Excerpt to read -
^^^^^^^^

Processing photos on demand with Photon

  • By Michael Fairley
  • August 3, 2012

Photon in action

I’m excited to announce that we’re open sourcing the core of our on-demand photo processing pipeline: photon-core.

At 1000memories, photos are king. We help families and groups of friends share old paper photographs with one another, and our users expect to see their photos quickly and with high quality. We’ve spent a lot of time perfecting the processing pipeline for the photos on our site, and we’ve found an approach that gives everyone (our users & our engineers) a great experience.

Images play an important role on most websites today, be it user avatars, photos of products, or funny memes. Photon-core makes it easy for sites of any size to do on-the-fly processing of images.

Processing photos (the hard way)

For the first ~2 years of our existence, we processed our photos on delayed jobs using ImageMagick (using paperclip) into 12 or so different styles (mostly different sizes used on our website and our iPhone app (both retina and non-retina densities)). Processing into these 12 different sizes took about 10 seconds, which was painful for a handful of reasons:

  1. Slowness – When our users would upload a photo, they would see a spinner for 10+ seconds. There was a similar delay when rotating and cropping images.

^^^^^^^^

Supplied material -
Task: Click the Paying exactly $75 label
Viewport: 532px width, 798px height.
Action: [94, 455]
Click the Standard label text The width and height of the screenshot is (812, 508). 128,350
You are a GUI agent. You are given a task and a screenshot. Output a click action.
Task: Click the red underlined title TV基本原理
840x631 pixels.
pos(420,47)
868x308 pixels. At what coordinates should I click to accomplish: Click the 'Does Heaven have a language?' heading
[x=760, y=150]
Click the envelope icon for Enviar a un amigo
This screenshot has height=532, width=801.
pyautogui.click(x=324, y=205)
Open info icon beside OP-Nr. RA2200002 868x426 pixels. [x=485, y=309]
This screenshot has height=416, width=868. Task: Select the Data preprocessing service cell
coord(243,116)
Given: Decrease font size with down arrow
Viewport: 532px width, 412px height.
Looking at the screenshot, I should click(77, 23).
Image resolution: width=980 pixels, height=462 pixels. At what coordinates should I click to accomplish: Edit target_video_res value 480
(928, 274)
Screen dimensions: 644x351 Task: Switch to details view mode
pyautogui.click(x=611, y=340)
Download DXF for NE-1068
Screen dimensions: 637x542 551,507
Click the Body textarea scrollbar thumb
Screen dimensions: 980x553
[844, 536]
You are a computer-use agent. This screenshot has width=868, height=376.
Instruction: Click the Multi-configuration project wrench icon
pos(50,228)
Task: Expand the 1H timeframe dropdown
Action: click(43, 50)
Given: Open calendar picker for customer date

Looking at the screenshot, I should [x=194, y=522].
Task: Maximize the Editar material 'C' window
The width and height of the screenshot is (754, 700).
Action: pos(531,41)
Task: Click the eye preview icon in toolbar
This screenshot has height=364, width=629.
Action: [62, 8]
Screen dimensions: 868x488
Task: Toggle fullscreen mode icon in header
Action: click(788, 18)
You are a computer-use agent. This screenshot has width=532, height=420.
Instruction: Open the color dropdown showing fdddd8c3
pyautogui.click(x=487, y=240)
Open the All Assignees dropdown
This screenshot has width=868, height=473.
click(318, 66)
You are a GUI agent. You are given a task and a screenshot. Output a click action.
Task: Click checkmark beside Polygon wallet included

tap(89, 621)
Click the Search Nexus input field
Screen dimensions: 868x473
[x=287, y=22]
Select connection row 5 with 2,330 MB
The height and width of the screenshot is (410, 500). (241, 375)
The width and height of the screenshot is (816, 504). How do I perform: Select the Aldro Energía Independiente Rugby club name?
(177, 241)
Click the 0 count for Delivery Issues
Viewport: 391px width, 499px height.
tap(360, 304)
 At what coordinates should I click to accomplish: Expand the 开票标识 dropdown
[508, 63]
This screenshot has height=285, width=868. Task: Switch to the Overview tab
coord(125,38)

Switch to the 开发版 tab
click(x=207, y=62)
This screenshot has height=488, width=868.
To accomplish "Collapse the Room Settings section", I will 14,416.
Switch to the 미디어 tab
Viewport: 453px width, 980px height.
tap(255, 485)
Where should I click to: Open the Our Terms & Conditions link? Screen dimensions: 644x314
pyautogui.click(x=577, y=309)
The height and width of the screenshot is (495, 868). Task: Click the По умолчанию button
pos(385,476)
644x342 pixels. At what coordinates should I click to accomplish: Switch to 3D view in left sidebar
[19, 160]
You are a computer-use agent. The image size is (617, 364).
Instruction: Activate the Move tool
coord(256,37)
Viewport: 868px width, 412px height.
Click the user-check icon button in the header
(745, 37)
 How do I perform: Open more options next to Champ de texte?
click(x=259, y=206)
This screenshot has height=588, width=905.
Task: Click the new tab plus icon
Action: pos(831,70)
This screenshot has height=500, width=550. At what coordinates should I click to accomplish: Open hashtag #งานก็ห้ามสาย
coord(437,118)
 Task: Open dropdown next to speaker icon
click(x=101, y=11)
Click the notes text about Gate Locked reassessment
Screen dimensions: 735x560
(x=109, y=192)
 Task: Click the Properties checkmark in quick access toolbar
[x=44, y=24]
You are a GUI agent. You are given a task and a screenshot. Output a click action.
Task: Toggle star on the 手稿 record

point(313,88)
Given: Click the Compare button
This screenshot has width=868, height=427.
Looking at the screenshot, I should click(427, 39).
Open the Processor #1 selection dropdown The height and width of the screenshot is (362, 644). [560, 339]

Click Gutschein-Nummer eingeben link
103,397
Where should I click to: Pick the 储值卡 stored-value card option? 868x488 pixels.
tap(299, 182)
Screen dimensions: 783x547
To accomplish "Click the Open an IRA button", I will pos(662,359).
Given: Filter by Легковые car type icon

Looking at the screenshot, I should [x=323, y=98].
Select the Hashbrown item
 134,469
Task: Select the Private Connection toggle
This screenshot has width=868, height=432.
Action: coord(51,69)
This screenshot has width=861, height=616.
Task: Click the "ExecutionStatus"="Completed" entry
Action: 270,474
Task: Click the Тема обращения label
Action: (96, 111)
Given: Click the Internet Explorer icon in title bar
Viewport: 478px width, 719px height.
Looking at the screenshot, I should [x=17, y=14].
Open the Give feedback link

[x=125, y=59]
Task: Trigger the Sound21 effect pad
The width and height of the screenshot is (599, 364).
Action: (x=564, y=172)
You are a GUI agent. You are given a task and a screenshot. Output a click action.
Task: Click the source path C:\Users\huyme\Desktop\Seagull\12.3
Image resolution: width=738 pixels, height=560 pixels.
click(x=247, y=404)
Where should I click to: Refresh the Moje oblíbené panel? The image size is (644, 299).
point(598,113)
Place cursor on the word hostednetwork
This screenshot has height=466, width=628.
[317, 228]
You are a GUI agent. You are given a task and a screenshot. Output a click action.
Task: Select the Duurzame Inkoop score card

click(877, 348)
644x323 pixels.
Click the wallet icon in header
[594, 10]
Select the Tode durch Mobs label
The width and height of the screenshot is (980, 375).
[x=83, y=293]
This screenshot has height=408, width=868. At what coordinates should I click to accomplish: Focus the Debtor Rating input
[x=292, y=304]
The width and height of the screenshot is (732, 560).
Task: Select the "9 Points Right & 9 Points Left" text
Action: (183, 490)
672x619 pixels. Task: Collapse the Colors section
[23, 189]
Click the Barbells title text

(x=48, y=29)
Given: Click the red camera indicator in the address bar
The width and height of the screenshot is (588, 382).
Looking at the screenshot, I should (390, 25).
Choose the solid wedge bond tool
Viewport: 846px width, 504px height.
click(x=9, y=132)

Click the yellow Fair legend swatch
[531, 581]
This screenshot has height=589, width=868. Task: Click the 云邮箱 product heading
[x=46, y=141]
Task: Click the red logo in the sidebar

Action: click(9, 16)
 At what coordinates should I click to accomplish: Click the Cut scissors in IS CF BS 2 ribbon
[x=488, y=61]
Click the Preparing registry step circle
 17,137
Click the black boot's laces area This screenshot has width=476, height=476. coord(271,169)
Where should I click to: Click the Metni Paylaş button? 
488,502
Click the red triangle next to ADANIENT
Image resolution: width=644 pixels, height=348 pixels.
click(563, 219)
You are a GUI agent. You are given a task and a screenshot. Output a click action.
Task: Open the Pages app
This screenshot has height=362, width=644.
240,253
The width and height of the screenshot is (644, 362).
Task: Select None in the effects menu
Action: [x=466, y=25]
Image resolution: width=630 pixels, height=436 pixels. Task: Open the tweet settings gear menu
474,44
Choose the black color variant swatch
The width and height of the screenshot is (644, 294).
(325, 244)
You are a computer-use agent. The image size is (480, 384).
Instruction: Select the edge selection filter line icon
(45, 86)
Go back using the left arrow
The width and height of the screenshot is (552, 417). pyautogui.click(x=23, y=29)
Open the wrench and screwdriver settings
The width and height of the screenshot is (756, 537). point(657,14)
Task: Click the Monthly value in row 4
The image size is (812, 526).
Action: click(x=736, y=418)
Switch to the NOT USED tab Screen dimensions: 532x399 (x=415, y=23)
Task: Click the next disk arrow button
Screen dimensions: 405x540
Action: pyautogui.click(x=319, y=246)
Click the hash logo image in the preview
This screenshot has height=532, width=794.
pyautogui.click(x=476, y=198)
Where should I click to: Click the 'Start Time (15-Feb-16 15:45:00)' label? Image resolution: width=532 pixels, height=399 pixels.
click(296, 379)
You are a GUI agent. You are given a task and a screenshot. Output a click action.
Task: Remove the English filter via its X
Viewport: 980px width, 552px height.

^^^^^^^^

Direction - Using the article on processing photos with Photon, list every kind of website image it names as an example of images playing an important role.

Result for this exercise -
- User avatars
- Photos of products
- Funny memes